Audit highlights missed opportunities in potential organ donations

Report makes numbers of recommendations to aid donation procedures

Opportunities to increase the number of potential donor organs were missed, a national clinical audit of organ donation practices has found.

Potential Donor Audit Development (PDA) Project Report collected data from six ICUs between November 2022 and February 2023. It found that, of the 231 people who died while in intensive care in these hospitals during this period, 23 died in circumstances where organ donation might have been possible. However, of these 23, just 13 went on to become organ donors.

Of the ten deceased patients where organs weren’t donated, it was found that three could not become organ donors due to medical events. There were five cases where ideal organ donation processes were not followed.

“While there is no guarantee that following ideal processes would have resulted in more donors, two to three of these cases might have resulted in donation had ideal processes been followed,” Dr Alan Gaffney, clinical lead for the Potential Donor Audit Development Project, said.

Of those families of eligible donors who were approached, 68 per cent agreed that it would have been their loved one’s wish to become an organ donor and consented to organ donation.
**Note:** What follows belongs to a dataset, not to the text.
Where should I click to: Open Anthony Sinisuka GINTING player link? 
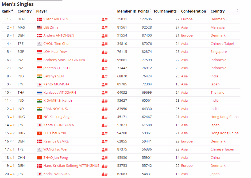(x=65, y=60)
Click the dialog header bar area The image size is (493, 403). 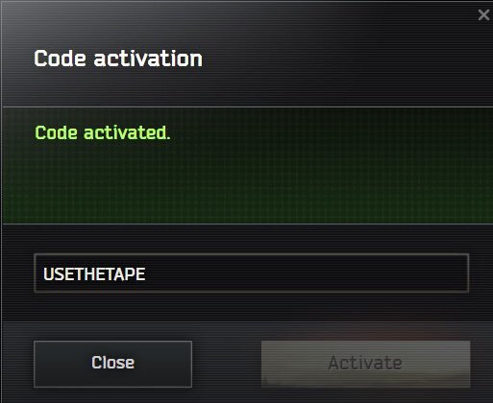coord(248,55)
This is consistent with international rates of family consent.

The report highlights areas of practice where improvements could lead to an increase in the numbers of people who could have become organ donors if that had been their wish. It also emphasises the feasibility of conducting a PDA in Irish hospitals and will inform any future national implementation of the audit.

The PDA development project made four key recommendations:

  • Implement the PDA nationally in all acute hospitals with ICUs and/or emergency departments.
  • Provide an agreed list of contraindications that can be operationalised for clinical practice to support the PDA.
  • Use the findings from the report to inform a set of national guidelines for organ donation.
  • Develop a clinically-led quality improvement forum for health professionals dedicated to improving organ donation and transplantation.

“Organ donation happens because of the generosity of people who die in our ICUs,” Dr Gaffney added. “It also happens because the healthcare system and those that work in it recognise the rare opportunities for organ donation that present themselves and manage the whole donation process in a professional and sensitive way. This audit shows how well the process is working in our ICUs but also identifies areas for improvement.

“Organ donation is such a rare event that any missed opportunity needs to be identified and learned from. By auditing our practice we can continue to modify how we work to reach our goal of offering organ donation to every person who dies in circumstances where organ donation is a possibility and where that would have been the person’s wishes.”